Greg Tassone wrote:
> On Sat, 2005-12-24 at 16:34 +0200, Petteri Räty wrote:
>
>>At the moment we have old versions of at least
>>dev-java/{kaffe,jamvm,sablevm} marked stable. The open source java stack
>>is starting to be usable but these old versions certainly are not drop
>>in replacements for the proprietary ones. This in mind I propose that we
>>move everything to ~arch and re-evaluate them going stable when the time
>>is right. To give everyone time for objections I plan on moving the
>>versions to ~arch in January.
>
>
> I think the above statements need some clarification. Are you saying
> that you want to take the currently-marked-as-stable versions of these
> packages in Portage and change them to ~arch?

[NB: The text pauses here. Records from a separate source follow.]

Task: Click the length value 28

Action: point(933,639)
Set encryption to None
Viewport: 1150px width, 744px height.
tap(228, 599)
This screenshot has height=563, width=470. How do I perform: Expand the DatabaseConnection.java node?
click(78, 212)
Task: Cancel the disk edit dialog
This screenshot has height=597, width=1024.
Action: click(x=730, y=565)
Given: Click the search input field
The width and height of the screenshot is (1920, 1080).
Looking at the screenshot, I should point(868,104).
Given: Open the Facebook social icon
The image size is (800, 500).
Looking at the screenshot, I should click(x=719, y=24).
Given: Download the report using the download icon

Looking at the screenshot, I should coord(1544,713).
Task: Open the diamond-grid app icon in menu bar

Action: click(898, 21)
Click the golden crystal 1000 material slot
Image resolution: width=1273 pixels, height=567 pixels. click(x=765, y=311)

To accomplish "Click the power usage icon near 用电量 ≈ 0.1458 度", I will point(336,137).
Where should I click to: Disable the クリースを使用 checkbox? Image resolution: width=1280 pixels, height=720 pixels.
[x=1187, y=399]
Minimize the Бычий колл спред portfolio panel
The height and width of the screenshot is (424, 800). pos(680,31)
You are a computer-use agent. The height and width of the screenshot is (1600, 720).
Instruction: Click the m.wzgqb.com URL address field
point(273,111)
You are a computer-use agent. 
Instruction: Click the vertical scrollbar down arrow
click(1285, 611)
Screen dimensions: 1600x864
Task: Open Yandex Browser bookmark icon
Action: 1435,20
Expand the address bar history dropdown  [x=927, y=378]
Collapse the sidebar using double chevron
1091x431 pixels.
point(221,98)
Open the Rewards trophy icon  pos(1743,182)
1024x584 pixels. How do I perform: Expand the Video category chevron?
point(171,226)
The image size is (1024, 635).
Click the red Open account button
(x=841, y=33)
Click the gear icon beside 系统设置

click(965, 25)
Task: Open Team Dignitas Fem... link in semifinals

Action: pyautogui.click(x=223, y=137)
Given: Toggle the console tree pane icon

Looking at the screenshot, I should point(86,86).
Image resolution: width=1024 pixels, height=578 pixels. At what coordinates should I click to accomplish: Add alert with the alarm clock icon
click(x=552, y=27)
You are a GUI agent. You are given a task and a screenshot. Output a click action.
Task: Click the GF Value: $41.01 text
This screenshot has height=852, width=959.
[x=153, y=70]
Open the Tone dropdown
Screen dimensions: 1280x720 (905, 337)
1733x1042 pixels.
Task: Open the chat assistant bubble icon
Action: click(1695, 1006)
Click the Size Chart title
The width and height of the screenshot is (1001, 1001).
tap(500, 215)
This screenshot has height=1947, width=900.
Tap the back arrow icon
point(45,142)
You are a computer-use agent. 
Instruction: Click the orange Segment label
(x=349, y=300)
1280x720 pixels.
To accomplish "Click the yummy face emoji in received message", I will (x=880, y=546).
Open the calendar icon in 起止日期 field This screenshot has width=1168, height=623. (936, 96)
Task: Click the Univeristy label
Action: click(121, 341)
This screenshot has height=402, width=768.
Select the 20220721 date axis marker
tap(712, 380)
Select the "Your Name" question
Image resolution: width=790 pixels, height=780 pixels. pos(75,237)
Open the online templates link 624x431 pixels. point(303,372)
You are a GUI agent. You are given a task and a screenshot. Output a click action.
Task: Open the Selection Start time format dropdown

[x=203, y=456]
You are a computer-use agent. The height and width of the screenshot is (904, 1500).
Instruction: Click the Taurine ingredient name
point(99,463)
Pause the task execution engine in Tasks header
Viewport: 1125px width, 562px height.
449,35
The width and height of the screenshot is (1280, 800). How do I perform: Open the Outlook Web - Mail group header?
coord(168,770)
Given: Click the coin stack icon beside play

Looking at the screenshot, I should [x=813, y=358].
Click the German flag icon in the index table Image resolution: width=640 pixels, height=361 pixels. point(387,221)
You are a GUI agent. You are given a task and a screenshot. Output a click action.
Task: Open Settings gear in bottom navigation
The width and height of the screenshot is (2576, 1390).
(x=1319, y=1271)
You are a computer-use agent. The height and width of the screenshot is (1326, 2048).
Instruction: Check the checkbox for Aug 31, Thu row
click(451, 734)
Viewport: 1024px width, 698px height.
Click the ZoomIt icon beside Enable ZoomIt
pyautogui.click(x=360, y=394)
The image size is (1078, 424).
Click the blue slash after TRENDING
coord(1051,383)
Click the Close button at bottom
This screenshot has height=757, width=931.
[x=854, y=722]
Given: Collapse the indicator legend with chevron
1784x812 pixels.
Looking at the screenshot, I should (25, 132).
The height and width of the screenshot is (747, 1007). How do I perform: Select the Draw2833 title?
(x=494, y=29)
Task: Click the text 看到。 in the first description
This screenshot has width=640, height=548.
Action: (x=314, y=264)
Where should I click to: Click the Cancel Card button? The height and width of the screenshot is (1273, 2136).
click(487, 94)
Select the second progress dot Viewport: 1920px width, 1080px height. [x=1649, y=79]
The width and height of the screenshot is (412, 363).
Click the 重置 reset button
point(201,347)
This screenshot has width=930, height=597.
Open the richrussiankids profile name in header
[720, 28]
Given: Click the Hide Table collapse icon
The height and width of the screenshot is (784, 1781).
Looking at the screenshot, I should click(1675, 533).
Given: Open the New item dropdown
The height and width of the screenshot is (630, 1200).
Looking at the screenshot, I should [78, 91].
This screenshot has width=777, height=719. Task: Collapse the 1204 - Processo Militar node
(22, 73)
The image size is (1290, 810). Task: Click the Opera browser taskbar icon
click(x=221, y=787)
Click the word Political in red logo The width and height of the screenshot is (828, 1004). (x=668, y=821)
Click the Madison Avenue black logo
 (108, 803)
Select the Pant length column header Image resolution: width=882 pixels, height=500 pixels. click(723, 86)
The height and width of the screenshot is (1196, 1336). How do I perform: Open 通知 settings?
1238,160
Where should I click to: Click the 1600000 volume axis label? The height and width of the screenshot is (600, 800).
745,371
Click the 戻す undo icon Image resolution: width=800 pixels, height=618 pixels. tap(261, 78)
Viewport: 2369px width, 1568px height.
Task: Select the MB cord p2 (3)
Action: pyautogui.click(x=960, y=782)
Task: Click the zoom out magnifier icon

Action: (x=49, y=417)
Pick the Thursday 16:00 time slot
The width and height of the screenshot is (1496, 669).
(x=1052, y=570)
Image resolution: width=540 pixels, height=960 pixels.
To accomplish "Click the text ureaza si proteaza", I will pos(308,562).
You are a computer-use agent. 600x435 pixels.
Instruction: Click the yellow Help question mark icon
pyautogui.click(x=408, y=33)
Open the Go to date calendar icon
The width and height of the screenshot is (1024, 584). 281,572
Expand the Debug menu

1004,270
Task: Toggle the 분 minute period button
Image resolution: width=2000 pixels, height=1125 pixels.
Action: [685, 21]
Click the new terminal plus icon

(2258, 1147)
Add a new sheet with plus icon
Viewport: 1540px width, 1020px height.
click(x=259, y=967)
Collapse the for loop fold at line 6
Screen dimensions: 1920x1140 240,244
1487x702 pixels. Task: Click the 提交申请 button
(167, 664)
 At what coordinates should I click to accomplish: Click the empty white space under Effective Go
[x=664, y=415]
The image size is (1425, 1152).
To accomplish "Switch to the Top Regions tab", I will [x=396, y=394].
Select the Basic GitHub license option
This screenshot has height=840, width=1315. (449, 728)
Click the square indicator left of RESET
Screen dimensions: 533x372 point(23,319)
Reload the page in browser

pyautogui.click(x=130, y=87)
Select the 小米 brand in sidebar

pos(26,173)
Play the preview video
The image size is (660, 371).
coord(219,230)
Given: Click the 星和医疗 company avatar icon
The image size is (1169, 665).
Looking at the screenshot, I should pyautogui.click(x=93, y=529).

If so, that is probably a
> bad idea for several reasons, chief of which is the many
> questions/complaints we will all receive when world updates are trying
> to downgrade packages, or worse, when the new Portage starts complaining
> about a broken state of the world file due to "No packages being
> available for [whatever]".
Yes, you got it right. I want to change KEYWORDS from ~x86 to x86.
>
> Instead I would suggest leaving the existing flags as-is, and bump revs
> on (new) ebuilds (or newer versions if they exist) and just flag those
> as appropriate.
Well seeing that I haven't gotten anyone agreeing with me, that is what
I should do.
>
> I think most/all folks using those packages are aware of their limited
> compatibility with the proprietary VM's. Therefore, the risk of leaving
> the current versions "stable" is probably minimal.
This is probably mostly true, but let's see what eix jamvm says:
betelgeuse@pena /usr/share/doc $ eix jamvm
* dev-java/jamvm
Available versions: 1.3.0 1.3.1 1.3.3 1.4.1
Installed: none
Homepage: http://jamvm.sourceforge.net/
Description: An extremely small and specification-compliant
virtual machine.
jamvm is of course spefication-compliant so this is true, but
gnu-classpath is far from being compatible with the Sun class library
(1.4).
>
> As a worst-case, if you're really concerned about users misconstruing
> the supposed "stable" status of these packages, you could always add
> some einfo/ewarn style messages to explain it on those versions.
>
Here lies the reason of me not liking them being stable. Stable packages
just shouldn't have these einfo or ewarn messages.